BEGIN Source records
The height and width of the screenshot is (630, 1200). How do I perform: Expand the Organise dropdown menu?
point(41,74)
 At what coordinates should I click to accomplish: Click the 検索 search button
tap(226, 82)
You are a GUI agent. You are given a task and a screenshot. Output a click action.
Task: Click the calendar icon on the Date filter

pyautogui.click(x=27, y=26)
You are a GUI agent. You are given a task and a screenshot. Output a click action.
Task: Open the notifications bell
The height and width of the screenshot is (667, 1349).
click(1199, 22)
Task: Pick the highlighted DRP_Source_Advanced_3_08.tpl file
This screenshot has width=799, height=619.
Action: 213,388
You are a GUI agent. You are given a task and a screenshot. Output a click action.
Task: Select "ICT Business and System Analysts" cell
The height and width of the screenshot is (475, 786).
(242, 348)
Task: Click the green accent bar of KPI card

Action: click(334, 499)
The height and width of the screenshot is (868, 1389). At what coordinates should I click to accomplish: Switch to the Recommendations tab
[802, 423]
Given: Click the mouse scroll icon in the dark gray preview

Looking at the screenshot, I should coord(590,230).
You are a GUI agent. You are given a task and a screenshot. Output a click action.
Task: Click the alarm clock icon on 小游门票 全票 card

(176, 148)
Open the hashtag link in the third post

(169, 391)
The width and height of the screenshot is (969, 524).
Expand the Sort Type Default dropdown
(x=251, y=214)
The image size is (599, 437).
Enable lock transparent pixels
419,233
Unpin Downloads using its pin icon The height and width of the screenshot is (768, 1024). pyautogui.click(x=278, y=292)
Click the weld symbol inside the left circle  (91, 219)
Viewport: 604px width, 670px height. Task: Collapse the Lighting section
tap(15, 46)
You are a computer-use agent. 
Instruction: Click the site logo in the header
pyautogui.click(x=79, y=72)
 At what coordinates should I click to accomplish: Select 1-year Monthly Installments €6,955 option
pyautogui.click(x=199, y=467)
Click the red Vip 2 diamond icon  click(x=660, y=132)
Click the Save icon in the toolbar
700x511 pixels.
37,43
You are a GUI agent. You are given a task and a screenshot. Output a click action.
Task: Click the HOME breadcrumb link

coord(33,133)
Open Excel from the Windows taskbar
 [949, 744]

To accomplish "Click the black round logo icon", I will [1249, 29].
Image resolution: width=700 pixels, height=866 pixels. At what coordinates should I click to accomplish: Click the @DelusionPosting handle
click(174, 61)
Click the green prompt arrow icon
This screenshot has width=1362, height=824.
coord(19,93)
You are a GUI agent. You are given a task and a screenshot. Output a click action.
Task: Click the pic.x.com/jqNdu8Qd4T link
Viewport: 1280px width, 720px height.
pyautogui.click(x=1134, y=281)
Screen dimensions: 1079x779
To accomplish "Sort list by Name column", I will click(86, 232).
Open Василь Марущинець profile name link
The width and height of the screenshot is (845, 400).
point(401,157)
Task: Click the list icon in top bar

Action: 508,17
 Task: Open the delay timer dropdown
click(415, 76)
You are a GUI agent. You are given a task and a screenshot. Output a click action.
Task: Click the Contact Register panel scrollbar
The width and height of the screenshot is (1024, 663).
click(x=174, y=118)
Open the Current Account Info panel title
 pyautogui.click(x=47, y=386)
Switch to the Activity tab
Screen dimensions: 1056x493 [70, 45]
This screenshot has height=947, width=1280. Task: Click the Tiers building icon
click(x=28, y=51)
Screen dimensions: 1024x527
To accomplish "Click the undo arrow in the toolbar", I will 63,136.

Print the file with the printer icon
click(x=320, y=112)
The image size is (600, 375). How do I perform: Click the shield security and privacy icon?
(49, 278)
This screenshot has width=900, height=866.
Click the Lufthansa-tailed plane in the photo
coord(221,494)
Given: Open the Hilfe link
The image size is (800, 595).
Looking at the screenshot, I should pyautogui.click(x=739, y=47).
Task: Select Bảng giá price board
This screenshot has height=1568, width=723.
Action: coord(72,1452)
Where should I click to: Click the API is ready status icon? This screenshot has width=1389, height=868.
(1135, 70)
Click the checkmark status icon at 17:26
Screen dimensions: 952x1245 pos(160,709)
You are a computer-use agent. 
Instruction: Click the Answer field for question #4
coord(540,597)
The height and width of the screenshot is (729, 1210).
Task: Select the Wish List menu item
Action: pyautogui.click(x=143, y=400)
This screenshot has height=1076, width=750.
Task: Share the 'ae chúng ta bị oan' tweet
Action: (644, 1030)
END Source records
Looking at the data above, write out exactly the lines that start at the one containing "The height and width of the screenshot is (667, 1349)." and end at the one containing "The image size is (599, 437)."; include both and nothing beyond.

The height and width of the screenshot is (667, 1349).
click(1199, 22)
Task: Pick the highlighted DRP_Source_Advanced_3_08.tpl file
This screenshot has width=799, height=619.
Action: 213,388
You are a GUI agent. You are given a task and a screenshot. Output a click action.
Task: Select "ICT Business and System Analysts" cell
The height and width of the screenshot is (475, 786).
(242, 348)
Task: Click the green accent bar of KPI card

Action: click(334, 499)
The height and width of the screenshot is (868, 1389). At what coordinates should I click to accomplish: Switch to the Recommendations tab
[802, 423]
Given: Click the mouse scroll icon in the dark gray preview

Looking at the screenshot, I should coord(590,230).
You are a GUI agent. You are given a task and a screenshot. Output a click action.
Task: Click the alarm clock icon on 小游门票 全票 card

(176, 148)
Open the hashtag link in the third post

(169, 391)
The width and height of the screenshot is (969, 524).
Expand the Sort Type Default dropdown
(x=251, y=214)
The image size is (599, 437).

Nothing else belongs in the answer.